Victor straightened slightly as the girl stopped in front of their table.
Close enough for them to see the dust smudged across her cheek.
Close enough to notice the faint tremble in her hands.
Her eyes locked onto Victor’s forearm.
On the tattoo.
A black-winged emblem.
Sharp lines.
Unmistakable.
Victor followed her gaze, then looked back at her.
“Hey,” he said calmly. “You looking for someone?”
The girl lifted a shaking finger and pointed at the tattoo.
“My father had that one too.”
Silence crashed over the diner.
Grant stopped breathing.
Dylan’s fork slipped from his fingers and clattered against the plate.
Luke’s phone slid from his hand onto the table.
For the first time since she’d walked in, Noah leaned forward.
Because that symbol wasn’t just a club tattoo.
It belonged to something older.
Something buried.
A small inner circle inside the Steel Saints that had existed during their darkest years.
A group that had operated in the shadows when the club had been pushed into violence and survival.
Only a handful of men had worn that mark.
Even fewer had lived long enough to regret it.
Victor leaned closer to the girl.
“Say that again.”
She swallowed, but her voice didn’t shake this time.
“My dad had that tattoo.”
She pointed again.
“He said it meant you never walked alone.”
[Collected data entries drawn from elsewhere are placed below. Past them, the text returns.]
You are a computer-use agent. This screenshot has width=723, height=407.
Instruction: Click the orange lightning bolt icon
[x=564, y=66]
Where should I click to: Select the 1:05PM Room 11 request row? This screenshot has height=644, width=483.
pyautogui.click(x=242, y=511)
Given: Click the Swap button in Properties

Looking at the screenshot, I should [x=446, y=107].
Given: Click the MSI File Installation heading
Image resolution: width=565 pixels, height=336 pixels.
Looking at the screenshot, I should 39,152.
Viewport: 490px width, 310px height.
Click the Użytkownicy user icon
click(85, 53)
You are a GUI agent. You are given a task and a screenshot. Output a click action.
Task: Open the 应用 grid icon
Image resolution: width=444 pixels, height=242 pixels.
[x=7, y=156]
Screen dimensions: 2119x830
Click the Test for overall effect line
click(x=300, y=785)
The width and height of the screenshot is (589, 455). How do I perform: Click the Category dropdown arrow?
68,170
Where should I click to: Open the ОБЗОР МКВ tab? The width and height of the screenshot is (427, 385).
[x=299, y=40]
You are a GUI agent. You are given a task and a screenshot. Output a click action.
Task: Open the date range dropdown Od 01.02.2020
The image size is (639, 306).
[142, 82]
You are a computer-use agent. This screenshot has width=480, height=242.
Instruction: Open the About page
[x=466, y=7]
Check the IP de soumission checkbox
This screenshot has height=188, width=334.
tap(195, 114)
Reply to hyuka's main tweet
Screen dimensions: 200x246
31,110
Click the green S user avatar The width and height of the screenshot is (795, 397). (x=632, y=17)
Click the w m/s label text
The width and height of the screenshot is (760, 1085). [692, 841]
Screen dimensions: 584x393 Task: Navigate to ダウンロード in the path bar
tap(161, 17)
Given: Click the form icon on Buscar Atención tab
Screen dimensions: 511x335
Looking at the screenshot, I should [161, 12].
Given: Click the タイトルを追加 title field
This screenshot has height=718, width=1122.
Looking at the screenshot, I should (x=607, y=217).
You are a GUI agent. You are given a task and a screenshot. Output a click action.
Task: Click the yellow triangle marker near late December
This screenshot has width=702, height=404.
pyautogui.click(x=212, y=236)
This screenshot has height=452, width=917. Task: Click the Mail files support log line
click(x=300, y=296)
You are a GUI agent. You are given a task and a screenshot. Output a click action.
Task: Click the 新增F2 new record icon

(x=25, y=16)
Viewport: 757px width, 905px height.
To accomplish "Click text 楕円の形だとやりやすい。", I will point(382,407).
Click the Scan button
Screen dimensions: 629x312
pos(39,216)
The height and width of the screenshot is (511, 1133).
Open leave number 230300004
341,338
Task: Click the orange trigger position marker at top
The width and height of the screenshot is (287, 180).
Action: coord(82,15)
Her next words were softer.
“Even after.”
The phrase hit the table like a ghost stepping back into the room.
Victor slowly stood up.
The diner remained frozen in silence.
He stepped around the booth and knelt so they were eye level.
“What’s your name?”
“Abby.”
A pause.
“Abby Cole.”
The name moved through the booth like an electric current.
Grant’s face drained of color.
Luke whispered something under his breath.
Noah closed his eyes.
Victor felt something old and buried shift deep in his chest.
“Abby,” he said carefully.
“Who was your father?”
She took a breath.
“My dad’s name was Aaron Cole.”
Another pause.
Then she added the name that none of them had spoken aloud in nearly a decade.
“But everyone called him Ranger.”
The past they had buried didn’t just return—it crashed back into the room all at once.
Grant pushed back in his seat like he’d been struck.
“Ranger…”
Dylan stared at the table.
Luke rubbed his forehead.
Victor stayed perfectly still.
Because Ranger hadn’t just been another member.
Years earlier, when federal investigators had closed in on the club’s secret operations, someone had needed to take the fall.
Evidence had appeared.
Charges had stacked.
The Steel Saints were one arrest away from collapsing entirely.
And Aaron Cole had stepped forward.
Voluntarily.
He took responsibility for everything.
He accepted indictments that should have buried half the men sitting at that booth.
He walked into prison so the rest of them could walk away.
Officially, Aaron Cole had died years later behind concrete walls.
A quiet death.
Forgotten.
But everyone at that table knew the truth.
The Steel Saints still existed because Aaron Cole had sacrificed his life to protect them.
Victor’s voice lowered.
“He’s gone, Abby.”
She nodded.
“Last winter.”
Her small hands twisted together.
“Lung disease.”
The words hung in the air like cold fog.